During the rotation of the ring structure 12 around the center of rotation 11, the light source that needs to be uniform can emit light through the ring structure 12. The transmittance adjustment area 121 is provided with arrays of light-transmitting holes 13 and the array of light-transmitting The light transmission area of the hole 13 gradually increases in a clockwise or counterclockwise direction around the rotation center region 11, so that the transmittance of the light source requiring uniform light gradually increases or decreases during the rotation of the ring structure 12. In one embodiment, refer to 5, when the ring structure 12 rotates clockwise r1 around the rotation center area 11, the transmittance area of the transmittance adjustment area 121 facing the light source gradually decreases, and the transmittance of the light source gradually decreases until the light is completely transmitted The area 122 passes to the light source, so that the transmittance of the light source is 100%. If the ring structure 12 is continuously rotated in the clockwise direction r1, the transmittance of the light source gradually decreases again.

If the transmittance adjustment zone 121 is set to have a larger upper limit and lower limit of the transmittance area along the direction around the rotation center area 11, the transmittance of the light source has a larger adjustment range, for example, the transmittance adjustment range can be adjusted Set it at 20%~100%, and even set the adjustment range of transmittance at 0~100%, to realize the continuous adjustment of transmittance in all gears, and reduce the requirements on the light source. For example, when the light source is a mercury lamp, the above transmittance is The adjustment device can solve the situation that the light emitted by multiple mercury lamps due to the difference in luminous power is not uniform. And for light sources with severe light decay, a higher upper limit transmittance adjustment can be achieved, and a higher brightness lighting effect can be obtained to meet the lighting needs of users. In addition, the above-mentioned transmittance adjusting device has a simple structure, convenient transmittance adjustment, and low cost.

In one embodiment, referring to FIG. 5 continuously, the difference ΔR between the large radius and the small radius of the ring structure 12 is greater than the diameter of the light spot 15 irradiated by the light source, so that the light emitted by the light source can be irradiated to the transmittance adjustment area 121 and completely The light-transmitting area 122 is thus homogenized.

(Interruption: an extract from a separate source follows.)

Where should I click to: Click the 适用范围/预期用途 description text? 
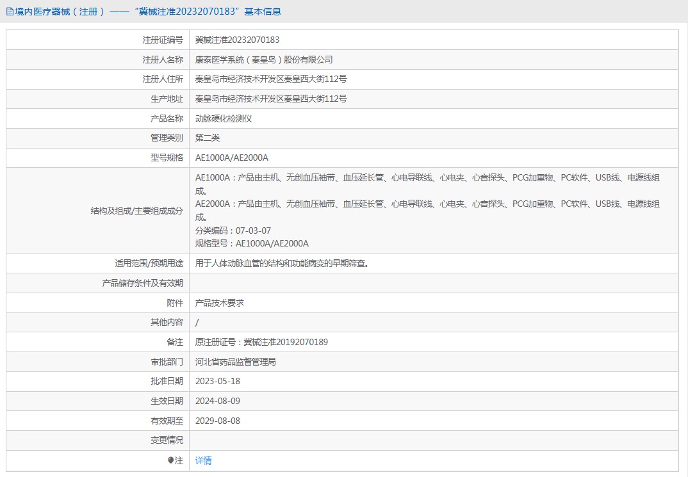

The transmittance adjustment device provided by this embodiment includes a rotation center area and a ring structure arranged around the rotation center area. The ring structure includes a transmittance adjustment area and a complete light transmission area, and the transmittance adjustment area is perpendicular to the axis of the rotation center area. The first side and the third side of the fully transparent area perpendicular to the axis of the center of rotation are spliced together, and the second side of the transmittance adjustment area perpendicular to the axis of the center of rotation and the fully transparent area are perpendicular to the center of rotation The fourth side of the axial direction of the area is spliced, and the transmittance adjustment zone and the completely transparent zone are spliced with each other to form the entire ring structure. through The over-rate adjustment area is provided with light-transmitting holes arranged in an array, so that the light-transmitting area of the transmittance adjustment area gradually increases in the clockwise or counter-clockwise direction around the aforementioned rotation center area. When the rotation center area is the center of rotation When the transmittance adjustment device is used, the light transmission hole in the transmittance adjustment area can be used to continuously adjust the transmittance of the light emitted by the light source, and because of the complete transmittance area, 100% transmittance of the light source can be achieved. Increase the transmittance upper limit of the existing transmittance adjustment device. In addition, by setting the light transmission area on the transmittance adjustment zone, a smooth transition between the light source's complete light transmission and the incomplete light transmission can be realized, which is beneficial to maintaining the uniformity of the transmitted light.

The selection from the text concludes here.